I am seeking representation for my historical novel, set in 1918 in the Deep South.
In the changing and dangerous American South in 1917, two women—one white and one black—are forever entwined by murder and a child they both love. As they spiral towards a fiery end, each must choose between heroism or cowardice, forgiveness or hate.
“That Applebee’s a thief!” Mae slapped the scrap bowl on the wooden counter. “He charge us twice as much as what the white folks pay in town for the exact same thing. They can buy work shoes for $2.50 at McDermitt’s General Store and he charged us $4 for yours.”
At Mae’s sharp voice, Ruthie’s bottom lip slipped out in a pout and she slunk down in her chair.
“I know it,” Joe said calmly, “but I aim to make him give me a statement this time. I kept good track this year.”
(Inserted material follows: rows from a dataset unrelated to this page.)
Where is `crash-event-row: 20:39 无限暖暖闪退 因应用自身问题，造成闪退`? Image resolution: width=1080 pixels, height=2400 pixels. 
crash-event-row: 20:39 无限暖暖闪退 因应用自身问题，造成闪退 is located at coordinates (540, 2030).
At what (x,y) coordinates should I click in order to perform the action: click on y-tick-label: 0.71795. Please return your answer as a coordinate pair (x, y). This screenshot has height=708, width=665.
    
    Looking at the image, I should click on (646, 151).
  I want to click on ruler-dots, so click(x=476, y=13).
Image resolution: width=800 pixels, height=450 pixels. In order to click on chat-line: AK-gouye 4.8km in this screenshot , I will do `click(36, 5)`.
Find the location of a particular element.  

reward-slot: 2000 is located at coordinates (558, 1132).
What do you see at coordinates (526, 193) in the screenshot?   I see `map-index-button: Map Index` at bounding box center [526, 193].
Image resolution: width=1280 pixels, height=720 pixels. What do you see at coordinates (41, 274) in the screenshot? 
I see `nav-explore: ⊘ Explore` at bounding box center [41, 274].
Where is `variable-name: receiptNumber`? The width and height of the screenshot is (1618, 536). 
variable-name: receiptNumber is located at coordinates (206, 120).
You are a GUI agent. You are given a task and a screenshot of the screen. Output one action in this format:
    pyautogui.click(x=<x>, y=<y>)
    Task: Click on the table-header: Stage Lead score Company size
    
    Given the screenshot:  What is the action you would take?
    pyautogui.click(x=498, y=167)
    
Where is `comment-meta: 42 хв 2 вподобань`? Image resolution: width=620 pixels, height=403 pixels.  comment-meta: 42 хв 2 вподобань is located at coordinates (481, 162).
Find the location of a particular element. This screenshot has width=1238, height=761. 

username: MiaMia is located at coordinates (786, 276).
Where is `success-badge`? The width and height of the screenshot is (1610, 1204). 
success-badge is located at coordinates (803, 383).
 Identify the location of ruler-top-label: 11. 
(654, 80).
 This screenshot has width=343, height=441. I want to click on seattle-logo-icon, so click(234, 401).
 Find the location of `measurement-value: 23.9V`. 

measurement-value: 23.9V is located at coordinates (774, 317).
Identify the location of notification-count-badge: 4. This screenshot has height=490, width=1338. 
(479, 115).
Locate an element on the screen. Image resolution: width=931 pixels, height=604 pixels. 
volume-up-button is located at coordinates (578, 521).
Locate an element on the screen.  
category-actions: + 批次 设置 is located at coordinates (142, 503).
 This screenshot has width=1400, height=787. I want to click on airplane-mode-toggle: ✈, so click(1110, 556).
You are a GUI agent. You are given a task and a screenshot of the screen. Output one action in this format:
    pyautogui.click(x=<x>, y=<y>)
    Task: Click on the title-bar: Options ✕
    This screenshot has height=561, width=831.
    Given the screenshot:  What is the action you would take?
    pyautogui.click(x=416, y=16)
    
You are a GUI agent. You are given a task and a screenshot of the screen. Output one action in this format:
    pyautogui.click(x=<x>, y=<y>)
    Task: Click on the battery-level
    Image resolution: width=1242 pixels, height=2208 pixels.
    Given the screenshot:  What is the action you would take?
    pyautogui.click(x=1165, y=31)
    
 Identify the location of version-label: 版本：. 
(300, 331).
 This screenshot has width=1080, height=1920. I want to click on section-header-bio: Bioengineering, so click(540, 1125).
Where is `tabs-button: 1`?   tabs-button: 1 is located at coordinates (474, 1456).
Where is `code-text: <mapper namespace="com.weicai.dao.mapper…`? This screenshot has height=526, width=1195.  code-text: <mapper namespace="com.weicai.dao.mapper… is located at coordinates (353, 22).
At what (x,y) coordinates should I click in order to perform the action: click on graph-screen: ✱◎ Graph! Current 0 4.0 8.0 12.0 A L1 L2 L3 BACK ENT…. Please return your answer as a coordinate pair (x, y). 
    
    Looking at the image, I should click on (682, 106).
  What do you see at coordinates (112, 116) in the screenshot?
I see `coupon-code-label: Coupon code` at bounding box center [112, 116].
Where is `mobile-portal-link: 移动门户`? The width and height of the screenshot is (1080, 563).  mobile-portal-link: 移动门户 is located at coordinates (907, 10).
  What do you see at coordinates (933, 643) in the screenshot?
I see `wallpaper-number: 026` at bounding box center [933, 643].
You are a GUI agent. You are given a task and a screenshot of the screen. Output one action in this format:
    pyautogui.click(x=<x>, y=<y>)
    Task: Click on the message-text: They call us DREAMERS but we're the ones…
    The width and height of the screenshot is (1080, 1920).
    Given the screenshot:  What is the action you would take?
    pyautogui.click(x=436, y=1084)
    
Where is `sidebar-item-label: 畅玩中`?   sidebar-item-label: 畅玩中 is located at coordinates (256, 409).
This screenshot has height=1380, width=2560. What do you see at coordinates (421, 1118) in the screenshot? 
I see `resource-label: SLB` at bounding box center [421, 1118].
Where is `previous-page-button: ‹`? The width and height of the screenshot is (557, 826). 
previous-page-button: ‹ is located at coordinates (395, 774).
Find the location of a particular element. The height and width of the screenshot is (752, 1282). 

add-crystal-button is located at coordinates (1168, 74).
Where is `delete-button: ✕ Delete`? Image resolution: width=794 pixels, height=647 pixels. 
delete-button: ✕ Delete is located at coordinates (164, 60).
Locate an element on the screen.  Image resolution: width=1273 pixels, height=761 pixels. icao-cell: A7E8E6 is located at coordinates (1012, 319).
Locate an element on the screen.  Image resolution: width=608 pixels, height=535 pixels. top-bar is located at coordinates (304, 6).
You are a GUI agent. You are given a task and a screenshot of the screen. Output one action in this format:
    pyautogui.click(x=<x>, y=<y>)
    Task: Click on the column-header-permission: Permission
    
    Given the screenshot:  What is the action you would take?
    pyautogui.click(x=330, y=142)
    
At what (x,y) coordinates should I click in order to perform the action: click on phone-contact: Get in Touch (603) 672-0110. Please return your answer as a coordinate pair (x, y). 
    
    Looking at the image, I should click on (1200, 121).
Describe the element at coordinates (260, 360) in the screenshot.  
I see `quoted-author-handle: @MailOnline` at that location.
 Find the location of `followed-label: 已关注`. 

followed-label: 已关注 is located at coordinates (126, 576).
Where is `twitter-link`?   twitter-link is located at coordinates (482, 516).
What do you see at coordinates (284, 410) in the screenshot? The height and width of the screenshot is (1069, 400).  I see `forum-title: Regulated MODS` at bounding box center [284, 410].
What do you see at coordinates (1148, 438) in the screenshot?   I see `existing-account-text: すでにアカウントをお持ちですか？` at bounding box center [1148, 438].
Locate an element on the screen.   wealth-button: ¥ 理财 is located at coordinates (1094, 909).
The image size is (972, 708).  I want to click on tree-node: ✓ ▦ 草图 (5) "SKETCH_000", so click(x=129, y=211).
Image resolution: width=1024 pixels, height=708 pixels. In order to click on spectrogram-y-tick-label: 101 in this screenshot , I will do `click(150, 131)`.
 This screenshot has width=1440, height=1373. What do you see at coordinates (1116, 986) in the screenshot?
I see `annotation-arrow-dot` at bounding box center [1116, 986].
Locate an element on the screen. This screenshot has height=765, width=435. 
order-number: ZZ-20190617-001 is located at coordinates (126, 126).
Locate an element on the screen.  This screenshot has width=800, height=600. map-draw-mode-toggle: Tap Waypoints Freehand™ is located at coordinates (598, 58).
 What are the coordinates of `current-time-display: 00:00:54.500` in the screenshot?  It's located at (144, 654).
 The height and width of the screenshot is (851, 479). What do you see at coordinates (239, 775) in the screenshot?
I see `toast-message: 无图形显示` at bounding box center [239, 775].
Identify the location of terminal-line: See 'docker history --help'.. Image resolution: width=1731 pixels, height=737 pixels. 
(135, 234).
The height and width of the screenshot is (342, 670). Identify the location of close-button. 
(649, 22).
“You best check ever line he wrote in that big ole book of his.” Mae shook her finger in the air. “I’m on tell you, he’s gonna say we owe more. And if you don’t stand up to him, we gonna get stuck another year—”
“I will, Mae!” Joe rolled his eyes and slipped a quick smile. “We all gonna ask for accountin’s this year,” he said patiently. “Everone agreed at the meeting. Remember?”
“Course I remember. You be the Deacon that got them all to settle on it.”
Mae recalled the sharecroppers lining the wooden pews of Providence Church last Thursday night. Ruthie’s head was heavy and hot in her lap as Mae fluttered a cardboard fan from Brownfield’s Funeral Home, whipping up a whisper of breeze in the oppressive heat. Men sat in their threadbare overalls; boys with the tips of hand-me-down shoes cut open, their dusty toes leaking out over the soles; women in cotton dresses that clung to their skin, half moons of sweat beneath their arms, rocking babies, shushing toddlers, glaring young ones to silence. The farmers shifted and sweated, bellowed and pounded their fists, agitated by the searing heat and their boiling rage.
We deserve our fair share!
They’ve been cheatin us our whole lives.
We gonna stand up or stay poor?
But all the while, fear gnawed at their necks. What if the whites saw their wagons and the light of their lanterns through the open church windows? Men had been lynched for meetings like theirs.
Worry churned in her stomach. Perhaps Joe had said too much that night. There were spies and Toms everywhere.